First, there’s the hardware business, the remnant of the former Sun Microsystems that Oracle acquired in 2010. Oracle has been rebuilding those product lines into what it calls its “engineered systems” line, hardware sold under the brand name Exa: There’s Exadata, Exalogic and Exalytics. (Oracle president Mark Hurd described them in detail in an interview with AllThingsD in June.) It also sells other lines of hardware, the T and M lines that are leftover Sun products. Here, revenue was $779 million for the quarter.

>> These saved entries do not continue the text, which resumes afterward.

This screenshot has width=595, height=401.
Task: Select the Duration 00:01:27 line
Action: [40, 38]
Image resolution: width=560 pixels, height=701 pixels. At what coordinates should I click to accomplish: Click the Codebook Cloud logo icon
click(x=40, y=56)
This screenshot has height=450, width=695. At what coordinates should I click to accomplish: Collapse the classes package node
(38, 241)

On a constant currency basis, hardware sales are down by more than 20 percent. As analyst Karl Keirstead of BMO Capital Markets put it, Oracle missed the estimates for hardware sales “by a mile,” and he doesn’t expect it to begin growing until the fourth quarter of the 2013 fiscal year. (Yesterday’s report was for Q1 of fiscal 2013.) In fact, Oracle said that it expects hardware sales next quarter to show year-on-year declines in the range of 8 percent to 18 percent on a constant currency basis.

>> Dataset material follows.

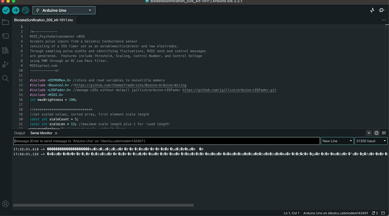This screenshot has width=389, height=216.
Task: Start debugging from the toolbar debug icon
Action: tap(25, 10)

And yet the shares are rising this morning. For one thing, declining hardware sales are all part of the long-term plan. CEO Larry Ellison has spoken many times of letting lower-margin portions of the hardware business fade away while growing sales of hardware that has a higher margin. That’s what the Exa line is all about. Why sell a bucket of peaches for a $2 profit when you can make peach pie and make a $20 profit? Oracle’s only problem is that its peach pie — that would be the new hardware business — is still getting traction, while the older business selling T-Series and M-Series servers is still hanging around. There was progress: Operating margins rose to 44 percent, up from 42 percent a year ago. Oracle’s goal is to get those margins back to 48 percent, which is where they were before the Sun acquisition.

Analyst Brad Reback of Stifel Nicolaus says the trend may turn in Oracle’s favor by next summer or fall. “We think traction for Oracle’s engineered systems continues to accelerate … However, we believe the ‘bleed off’ of its commodity business and cannibalization of its [higher-priced] M-series is masking strength in these other businesses. We believe by 4Q this trend could reverse and expect growth in its hardware business in FY14.”

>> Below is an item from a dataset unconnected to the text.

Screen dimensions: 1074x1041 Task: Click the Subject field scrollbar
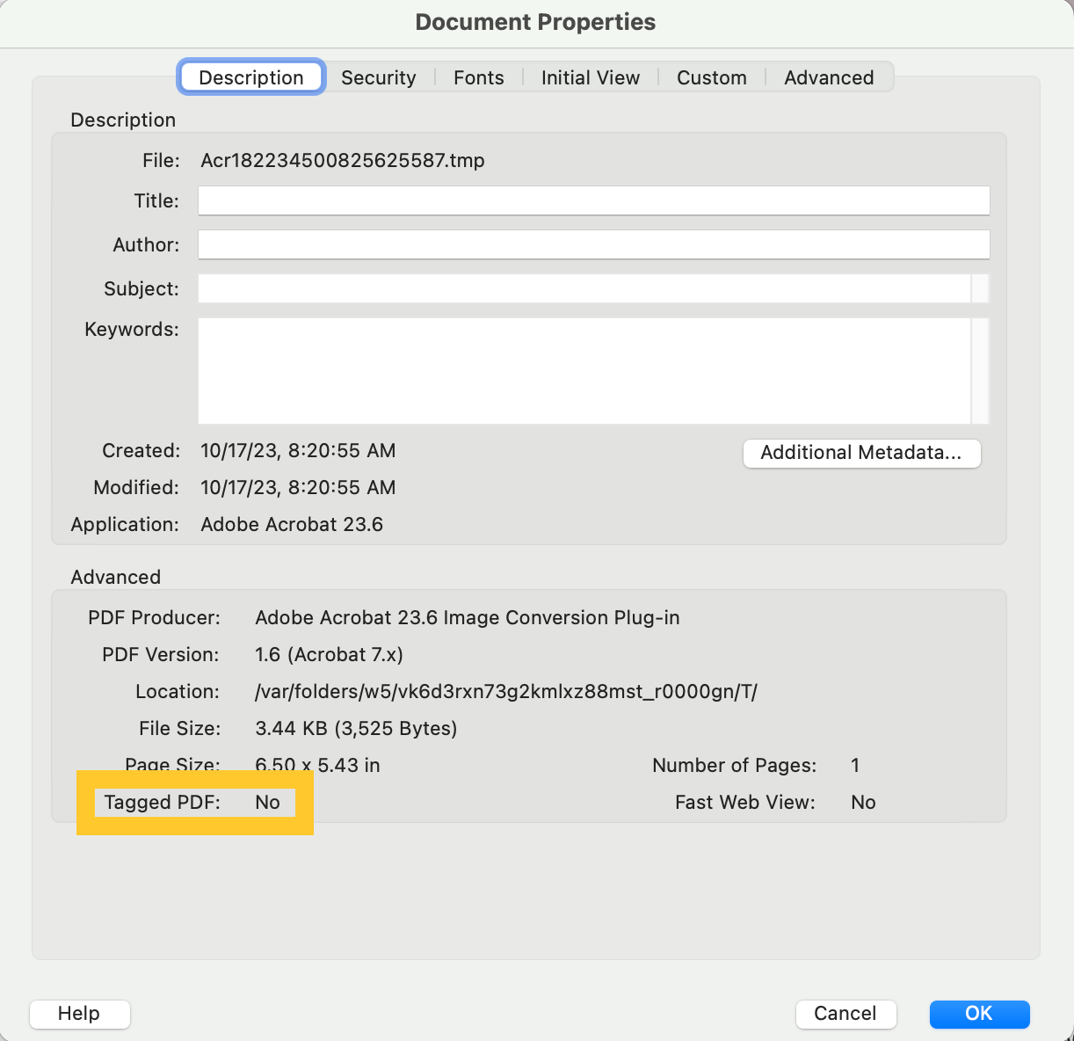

Combined with headwinds brought on the by the strength of the U.S. dollar versus several foreign currencies, especially the euro, the miss in hardware essentially dragged down the rest of the business. It certainly could have been worse.

Meanwhile, Oracle made a lot of noise about its burgeoning business of offering applications in the cloud, or on a “software-as-a-service” basis. Remember that Oracle has been spending big on cloud acquisitions in the last year or so, nabbing the HR software firm Taleo and the customer support company RightNow, among others. Keirstead reckons that those deals added 11 percent to Oracle’s top line on a constant currency basis.

The new embrace of the cloud constitutes a pivot toward a second fundamental transition. Oracle has long been one of the leaders in the old-school “on-premise” type of software that runs internally on a company’s hardware. Cloud software runs in remote data centers and is generally sold on a subscription basis, where the customer pays for what they use.

Of the $1.6 billion in new software-license and cloud-subscription revenue, return derived from cloud software amounted to $222 million. Its biggest success in the cloud appears to be in the HCM (Human Capital Management) space, which would include the Taleo acquisition. It said less about its Customer Relationship Management suite, which Keirstead thinks suggests that Oracle is getting serious pressure on that front from Salesforce.com.

Whatever the case, CEO Larry Ellison said that more cloud announcements are coming at Oracle’s annual OpenWorld conference in San Francisco next month. “Oracle has clearly signaled that it is pivoting to the cloud more assertively, which may reassure investors worried that it was late in doing so,” Keirstead wrote in a note to clients this morning. For now, the Street likes the cloud.